- Amazon Fresh is experimenting with physical Stores, offering the same value proposition as Walmart: Everyday Low Price, Choice and Convenience.
- Fresh Stores however target high income shoppers, setting up shop near Aldi and Trader Joe’s.
- Amazon is taking over real estate from bankrupt retailers with 30K+ Sq. Ft. spaces (e.g. Toys r Us), and will likely force more to close.
- We estimate Amazon Fresh Stores to generated 1.5x Whole Foods’ current sales in 5 years.
The end battle in Amazon’s war against grocery stores has begun: Amazon Fresh is opening brick and mortar locations. Four stores have launched in California, with more coming in Illinois, offering everyday low prices for all customers (not just Prime members). That’s the same value proposition that pushed 95% of U.S. consumers to shop at Walmart.

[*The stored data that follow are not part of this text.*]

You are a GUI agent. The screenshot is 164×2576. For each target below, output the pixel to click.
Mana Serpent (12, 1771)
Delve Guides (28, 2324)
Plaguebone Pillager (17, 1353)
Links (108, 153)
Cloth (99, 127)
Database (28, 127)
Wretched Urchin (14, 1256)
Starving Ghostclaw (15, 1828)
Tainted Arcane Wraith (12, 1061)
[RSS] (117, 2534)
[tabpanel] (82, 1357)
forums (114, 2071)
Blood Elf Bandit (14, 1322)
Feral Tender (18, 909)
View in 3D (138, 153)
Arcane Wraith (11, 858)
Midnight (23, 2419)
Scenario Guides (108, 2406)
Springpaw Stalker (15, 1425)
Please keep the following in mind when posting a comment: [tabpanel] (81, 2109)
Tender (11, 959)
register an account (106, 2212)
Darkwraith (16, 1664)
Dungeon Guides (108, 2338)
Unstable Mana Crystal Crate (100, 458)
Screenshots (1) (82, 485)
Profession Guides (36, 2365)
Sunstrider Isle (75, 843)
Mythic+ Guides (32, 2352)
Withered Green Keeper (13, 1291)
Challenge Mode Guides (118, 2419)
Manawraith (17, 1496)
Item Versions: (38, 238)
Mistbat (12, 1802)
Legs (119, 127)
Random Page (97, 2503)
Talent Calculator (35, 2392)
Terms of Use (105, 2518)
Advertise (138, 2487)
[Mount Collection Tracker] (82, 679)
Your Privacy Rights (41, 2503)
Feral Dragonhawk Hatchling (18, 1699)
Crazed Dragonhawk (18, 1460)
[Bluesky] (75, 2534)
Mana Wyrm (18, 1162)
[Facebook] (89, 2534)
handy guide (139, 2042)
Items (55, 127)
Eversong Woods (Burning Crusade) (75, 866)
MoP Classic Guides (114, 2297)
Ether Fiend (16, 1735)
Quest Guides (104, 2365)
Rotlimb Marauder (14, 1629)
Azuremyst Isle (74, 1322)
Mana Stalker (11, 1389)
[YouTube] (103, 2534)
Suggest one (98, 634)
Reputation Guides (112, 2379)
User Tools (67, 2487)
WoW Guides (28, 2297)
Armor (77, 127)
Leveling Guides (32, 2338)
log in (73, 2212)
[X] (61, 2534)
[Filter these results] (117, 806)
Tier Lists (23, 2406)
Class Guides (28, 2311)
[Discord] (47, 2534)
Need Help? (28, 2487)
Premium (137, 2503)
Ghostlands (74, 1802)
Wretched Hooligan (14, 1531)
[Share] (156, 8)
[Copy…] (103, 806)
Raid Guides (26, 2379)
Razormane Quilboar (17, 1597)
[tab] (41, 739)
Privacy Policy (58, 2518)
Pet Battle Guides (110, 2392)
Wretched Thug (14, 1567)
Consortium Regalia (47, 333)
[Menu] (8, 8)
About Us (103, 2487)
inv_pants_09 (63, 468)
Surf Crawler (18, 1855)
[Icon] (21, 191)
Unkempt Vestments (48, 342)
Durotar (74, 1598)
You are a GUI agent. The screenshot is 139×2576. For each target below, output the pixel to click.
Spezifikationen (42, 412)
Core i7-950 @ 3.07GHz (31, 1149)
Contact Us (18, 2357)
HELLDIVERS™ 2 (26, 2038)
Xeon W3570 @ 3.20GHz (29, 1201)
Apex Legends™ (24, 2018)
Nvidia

But Amazon Fresh is not Walmart. It’s aimed at high income consumers that want quality at low price, currently offered by the likes of Aldi or Trader Joe’s, but also desire more product choices as offered at Walmart or Kroger. In essence, Amazon Fresh is filling a gap for young families and professionals that want the Walmart Experience, but can’t shop there for its poor treatment of workers.
Amazon Fresh is also not in a hurry to pick a fight; it’s taking the time to get the formula right. The number of new “Amazon Fresh” related jobs at headquarters has not changed since stores opened in October compared to previous months, indicating they’re still testing waters.
Amazon is nevertheless planning dozens of new Fresh stores across the U.S. according to its Store Career Listings. It’s a sign Amazon Fresh wants to see how different demographics and regions react to its offering. Learn, iterate and perfect before scaling.
I want to shop for food in person, and not spend my whole paycheck
Americans who shop for groceries online mostly do so for convenience and time saving. Those customers however remain a small subset of parents with children and adults with household incomes above $100,000. To them, the added convenience and time savings overcomes the typical barriers to online grocery shopping of high delivery fees and volatile quality of produce.
The fact Amazon Fresh is building stores reflects the fact that overwhelmingly, Americans prefer to get their bananas and milk in store. 81% of Americans have never ordered groceries online according to a Gallup survey done before COVID. Even during COVID times, 62% of consumers still favored buying groceries in person at the store. Product selection, availability, convenience, and low prices are the top factors driving consumers into stores. This means online grocery services like Amazon Fresh or Prime Now have a relatively low plateau, and physical stores are critical if Amazon wants to gain market share in groceries.
Whole Foods is also not the answer. Its products are too expensive to successfully gain market share from rivals. Products from Kroger grocery stores are 12% less expensive than at Whole Foods. Grocery cost overall has also reportedly risen faster than overall inflation in the past 10 years. Considering 30M Americans report not having enough to eat during COVID because of rising cost, price is and will continue to be an important factor to where people decide to shop. Therefore, Amazon needs to sell cheaper groceries if it wants to win over the 70% of Prime members that don’t shop at Whole Foods.